How can I group words based on how often they are used in the same sentence?

131 views Asked by At

I have a body of text, 500 sentences. Sentences are clearly deliniated, lets assume by a period for simpleness sake. Each sentence has about 10-20 words.

I want to break it down into groups of words that statistically are used in the same sentence most often. Here's a simple example.

This is a sentence about pink killer cats chasing madonna.
Sometimes when whales fight bricklayers, everyone drinks champaigne.
You know Madonna has little cats on her slippers.
When whales drink whiskey, your golf game is over.

I do have a list of stopwords that get filtered out, in the case above I could imagine wanting to build these groups.

group 1: pink cats madonna
group 2: whales drink when

Or something like that. I realize this can be a quite complicated endeavor. I've been experimenting with TF IDF similarity, and haven't really gotten anywhere yet. I'm working in ruby, and would love to hear any thoughts/directions/suggestions people might have.

1

There are 1 answers

0
Myst On

I liked the puzzle and here is my take on a possible solution*...

* although, I would recommend that next time you don't just throw your question without showing what you tried and where you're stuck ... Otherwise, it might seem that you're throwing your class homework at us...

Let's assume this is our text:

text = 'This is a sentence about pink killer cats chasing madonna.
        Sometimes when whales fight bricklayers, everyone drinks champaigne.
        You know Madonna has little cats on her slippers.
        When whales drink whiskey, your golf game is over.'

Seems to me that there are a number of stages to the tasks at hand...

  1. Create a "words" catalog.

  2. Count how many times each word appears in the text.

    require 'strscan'
    words = {}
    scn = StringScanner.new(text.downcase)
    ( words[scn.matched] =  words[scn.matched].to_i + 1 if scn.scan(/[\w]*/) ) while (scn.skip(/[^\w]*/) > 0) || !scn.eos?
    
  3. Remove any word that appears only once - it's irrelevant.

    words.delete_if {|w, v| v <= 1}
    
  4. split the text into lowercase sentences.

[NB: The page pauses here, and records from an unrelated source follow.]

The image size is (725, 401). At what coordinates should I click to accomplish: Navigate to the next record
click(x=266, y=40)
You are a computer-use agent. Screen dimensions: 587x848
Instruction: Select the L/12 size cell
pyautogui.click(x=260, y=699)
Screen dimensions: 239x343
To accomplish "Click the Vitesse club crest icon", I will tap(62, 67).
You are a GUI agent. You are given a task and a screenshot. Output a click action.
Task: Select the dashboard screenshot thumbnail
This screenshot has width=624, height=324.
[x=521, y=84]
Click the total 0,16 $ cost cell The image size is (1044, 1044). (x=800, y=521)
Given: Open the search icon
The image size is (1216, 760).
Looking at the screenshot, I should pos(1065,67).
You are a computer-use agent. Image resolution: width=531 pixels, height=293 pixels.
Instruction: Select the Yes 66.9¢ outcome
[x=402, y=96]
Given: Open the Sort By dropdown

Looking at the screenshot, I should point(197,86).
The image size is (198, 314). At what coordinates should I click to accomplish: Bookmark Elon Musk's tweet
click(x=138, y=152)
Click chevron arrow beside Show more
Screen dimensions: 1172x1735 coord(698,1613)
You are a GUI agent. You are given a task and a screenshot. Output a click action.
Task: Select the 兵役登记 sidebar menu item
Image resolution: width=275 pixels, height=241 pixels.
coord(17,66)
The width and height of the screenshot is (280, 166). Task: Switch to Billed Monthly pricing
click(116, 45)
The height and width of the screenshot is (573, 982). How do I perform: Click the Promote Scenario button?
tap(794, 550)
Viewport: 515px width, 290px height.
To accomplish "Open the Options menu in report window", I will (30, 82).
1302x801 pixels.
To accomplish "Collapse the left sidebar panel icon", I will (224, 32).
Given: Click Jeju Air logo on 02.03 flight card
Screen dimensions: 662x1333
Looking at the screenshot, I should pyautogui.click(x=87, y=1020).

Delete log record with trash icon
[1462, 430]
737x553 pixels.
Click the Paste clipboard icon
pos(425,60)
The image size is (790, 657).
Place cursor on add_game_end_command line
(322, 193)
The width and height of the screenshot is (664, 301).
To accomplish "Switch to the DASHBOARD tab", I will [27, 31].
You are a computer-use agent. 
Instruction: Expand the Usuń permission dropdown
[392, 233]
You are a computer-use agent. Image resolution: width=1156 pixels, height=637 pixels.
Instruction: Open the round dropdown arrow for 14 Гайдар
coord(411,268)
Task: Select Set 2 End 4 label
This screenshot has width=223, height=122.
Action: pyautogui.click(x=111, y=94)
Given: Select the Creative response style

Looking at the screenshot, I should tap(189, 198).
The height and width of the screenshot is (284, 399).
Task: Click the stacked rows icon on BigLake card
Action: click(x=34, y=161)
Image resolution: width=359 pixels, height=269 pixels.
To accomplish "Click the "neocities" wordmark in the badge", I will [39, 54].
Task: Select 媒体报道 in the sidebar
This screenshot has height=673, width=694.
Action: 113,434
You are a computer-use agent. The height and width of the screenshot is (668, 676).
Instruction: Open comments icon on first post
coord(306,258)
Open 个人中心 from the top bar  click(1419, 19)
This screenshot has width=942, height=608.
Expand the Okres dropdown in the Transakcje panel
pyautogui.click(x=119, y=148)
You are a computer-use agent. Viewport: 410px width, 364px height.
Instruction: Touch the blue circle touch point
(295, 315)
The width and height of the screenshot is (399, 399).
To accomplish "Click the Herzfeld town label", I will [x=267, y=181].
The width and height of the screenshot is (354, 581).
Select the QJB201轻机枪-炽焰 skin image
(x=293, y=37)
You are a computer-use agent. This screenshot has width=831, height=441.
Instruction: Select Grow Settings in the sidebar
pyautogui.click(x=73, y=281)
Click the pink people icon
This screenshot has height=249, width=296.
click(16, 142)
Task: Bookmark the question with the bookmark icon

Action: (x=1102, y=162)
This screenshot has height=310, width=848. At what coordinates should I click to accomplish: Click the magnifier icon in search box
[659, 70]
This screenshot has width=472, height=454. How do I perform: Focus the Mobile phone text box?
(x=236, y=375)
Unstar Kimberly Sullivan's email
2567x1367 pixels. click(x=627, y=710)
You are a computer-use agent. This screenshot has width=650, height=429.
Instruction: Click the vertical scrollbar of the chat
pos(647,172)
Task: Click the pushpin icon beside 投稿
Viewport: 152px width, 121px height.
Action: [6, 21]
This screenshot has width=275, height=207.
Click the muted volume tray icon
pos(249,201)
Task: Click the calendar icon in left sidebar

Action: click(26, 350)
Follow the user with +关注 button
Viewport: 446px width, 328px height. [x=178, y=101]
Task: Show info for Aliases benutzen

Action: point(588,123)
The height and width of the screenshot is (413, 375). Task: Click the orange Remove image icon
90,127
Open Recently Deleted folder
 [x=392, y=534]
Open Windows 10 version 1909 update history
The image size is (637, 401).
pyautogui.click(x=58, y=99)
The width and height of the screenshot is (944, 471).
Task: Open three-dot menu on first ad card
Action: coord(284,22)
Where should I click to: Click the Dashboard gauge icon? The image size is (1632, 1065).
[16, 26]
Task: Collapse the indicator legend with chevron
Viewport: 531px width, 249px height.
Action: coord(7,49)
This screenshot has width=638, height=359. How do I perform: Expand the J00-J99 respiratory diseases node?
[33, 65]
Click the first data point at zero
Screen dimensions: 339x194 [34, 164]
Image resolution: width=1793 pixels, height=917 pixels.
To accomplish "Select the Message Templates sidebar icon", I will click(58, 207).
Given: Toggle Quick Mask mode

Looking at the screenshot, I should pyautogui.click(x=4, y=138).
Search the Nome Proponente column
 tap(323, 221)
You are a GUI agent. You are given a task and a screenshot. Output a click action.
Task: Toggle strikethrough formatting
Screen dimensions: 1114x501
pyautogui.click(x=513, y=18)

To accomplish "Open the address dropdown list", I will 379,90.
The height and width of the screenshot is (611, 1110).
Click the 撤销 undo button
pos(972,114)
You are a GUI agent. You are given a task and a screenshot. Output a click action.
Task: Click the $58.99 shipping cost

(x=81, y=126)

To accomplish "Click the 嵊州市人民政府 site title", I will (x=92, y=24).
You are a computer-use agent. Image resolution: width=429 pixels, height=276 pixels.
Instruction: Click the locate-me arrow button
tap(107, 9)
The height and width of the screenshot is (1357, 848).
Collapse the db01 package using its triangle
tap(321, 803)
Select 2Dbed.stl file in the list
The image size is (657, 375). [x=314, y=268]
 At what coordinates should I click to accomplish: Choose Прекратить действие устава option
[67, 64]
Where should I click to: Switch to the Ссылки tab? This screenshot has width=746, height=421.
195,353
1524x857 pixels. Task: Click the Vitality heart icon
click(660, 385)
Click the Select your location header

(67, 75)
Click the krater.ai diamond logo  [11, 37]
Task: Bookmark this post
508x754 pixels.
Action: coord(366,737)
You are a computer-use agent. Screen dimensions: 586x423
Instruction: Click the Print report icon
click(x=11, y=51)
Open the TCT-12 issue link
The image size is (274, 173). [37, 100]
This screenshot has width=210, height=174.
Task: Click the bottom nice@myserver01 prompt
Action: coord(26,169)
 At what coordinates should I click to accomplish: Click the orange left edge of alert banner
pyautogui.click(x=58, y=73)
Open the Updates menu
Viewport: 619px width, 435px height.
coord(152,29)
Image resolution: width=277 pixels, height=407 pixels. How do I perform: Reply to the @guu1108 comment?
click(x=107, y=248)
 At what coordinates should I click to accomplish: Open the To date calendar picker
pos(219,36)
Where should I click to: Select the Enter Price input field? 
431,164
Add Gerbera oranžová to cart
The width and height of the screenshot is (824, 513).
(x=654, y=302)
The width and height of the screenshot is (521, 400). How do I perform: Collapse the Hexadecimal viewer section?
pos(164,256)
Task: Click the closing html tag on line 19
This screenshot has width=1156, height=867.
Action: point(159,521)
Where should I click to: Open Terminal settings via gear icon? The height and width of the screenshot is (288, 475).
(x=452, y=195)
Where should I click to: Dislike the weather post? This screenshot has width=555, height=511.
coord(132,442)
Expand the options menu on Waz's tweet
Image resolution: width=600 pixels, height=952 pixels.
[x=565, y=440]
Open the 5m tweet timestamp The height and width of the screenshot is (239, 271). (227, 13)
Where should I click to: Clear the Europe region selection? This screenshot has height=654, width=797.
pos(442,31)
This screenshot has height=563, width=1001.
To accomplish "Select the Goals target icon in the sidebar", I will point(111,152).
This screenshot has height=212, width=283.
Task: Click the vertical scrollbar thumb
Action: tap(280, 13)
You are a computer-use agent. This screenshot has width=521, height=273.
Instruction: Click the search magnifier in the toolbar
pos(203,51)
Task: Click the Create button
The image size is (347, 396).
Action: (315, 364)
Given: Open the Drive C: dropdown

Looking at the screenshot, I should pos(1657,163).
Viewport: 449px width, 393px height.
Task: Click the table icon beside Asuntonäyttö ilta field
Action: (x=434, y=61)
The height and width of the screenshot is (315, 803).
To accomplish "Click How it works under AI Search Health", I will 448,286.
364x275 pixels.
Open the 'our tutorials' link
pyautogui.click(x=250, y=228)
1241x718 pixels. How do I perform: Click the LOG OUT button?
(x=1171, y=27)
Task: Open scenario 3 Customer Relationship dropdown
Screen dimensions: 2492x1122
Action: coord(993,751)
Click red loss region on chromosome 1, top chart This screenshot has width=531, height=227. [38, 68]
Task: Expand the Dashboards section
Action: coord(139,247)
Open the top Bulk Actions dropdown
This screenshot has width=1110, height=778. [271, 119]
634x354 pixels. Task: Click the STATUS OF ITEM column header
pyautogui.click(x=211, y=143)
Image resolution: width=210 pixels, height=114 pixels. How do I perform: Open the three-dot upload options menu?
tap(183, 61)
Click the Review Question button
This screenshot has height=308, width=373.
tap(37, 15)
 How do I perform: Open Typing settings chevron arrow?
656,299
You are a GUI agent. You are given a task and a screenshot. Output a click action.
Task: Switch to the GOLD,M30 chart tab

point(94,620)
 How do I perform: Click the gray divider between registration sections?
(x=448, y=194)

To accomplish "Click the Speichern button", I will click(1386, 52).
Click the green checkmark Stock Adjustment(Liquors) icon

  5. Make a sentences => relevant_words_used Hash.

    sentences = {}
    text.downcase.split(/\.[\s]*/).each {|s| sentences[s] = []}
    
  6. Fill in the sentences Hash with the words used in each sentence. The following is a simplified way to do this (in an actual application you would need to separate words, to make sure 'cat' and 'caterpillar' don't overlap):

    words.each {|w, c| sentences.each {|s, v| v << w if s.include? w} }
    

    an example for the more complex version would be:

    sentences.each {|s, v| tmp = s.split(/[^\w]+/); words.each {|w, c| v << w if tmp.include? w} }
    
  7. Your groups are in the sentences.values Array. Now it's time to find common groups and count how many times they repeat.

    common_groups = {}
    tmp_groups = sentences.values
    until tmp_groups.empty?
       active_group = tmp_groups.pop
       tmp_groups.each do |g|
            common = active_group & g
            next if common.empty?
            common_groups[common] = [2,(common_groups[common].to_i + 1)].max
       end
    end
    

Voila, these are the common groups:

common_groups.each {|g, c| puts "the word(s) #{g} were common to #{c} sentences."}

# => the word(s) ["is"] were common to 2 sentences.
# => the word(s) ["when", "whales"] were common to 2 sentences.
# => the word(s) ["cats", "madonna"] were common to 2 sentences.

The whole of the code might look like so:

text = 'This is a sentence about pink killer cats chasing madonna.
        Sometimes when whales fight bricklayers, everyone drinks champaigne.
        You know Madonna has little cats on her slippers.
        When whales drink whiskey, your golf game is over.'

require 'strscan'
text.downcase!
words = {}
scn = StringScanner.new(text)

( words[scn.matched] =  words[scn.matched].to_i + 1 if scn.scan(/[\w]*/) ) while (scn.skip(/[^\w]*/) > 0) || !scn.eos?

words.delete_if {|w, v| v <= 1}

sentences = {}
text.split(/\.[\s]*/).each {|s| sentences[s] = []}

# # A better code will split the sentences into words to
# # avoid partial recognition (cat vs. caterpillar).
# # for example:
sentences.each {|s, v| tmp = s.split(/[^\w]+/); words.each {|w, c| v << w if tmp.include? w} }
# # The following is the simplified version above:
# words.each {|w, c| sentences.each {|s, v| v << w if s.include? w} }

common_groups = {}
tmp_groups = sentences.values
until tmp_groups.empty?
   active_group = tmp_groups.pop
   tmp_groups.each do |g|
        common = active_group & g
        next if common.empty?
        common_groups[common] = [2,(common_groups[common].to_i + 1)].max
   end
end

common_groups.each {|g, c| puts "the word(s) #{g} were common to #{c} sentences."}

# => the word(s) ["is"] were common to 2 sentences.
# => the word(s) ["when", "whales"] were common to 2 sentences.
# => the word(s) ["cats", "madonna"] were common to 2 sentences.

EDIT

I corrected an issue with the code where the text wasn't persistent as lowercase. (text.downcase! vs. text.downcase)

EDIT2

I reviewed the issue of partial word issues (i.e. cat vs. caterpillar or dog vs. dogma)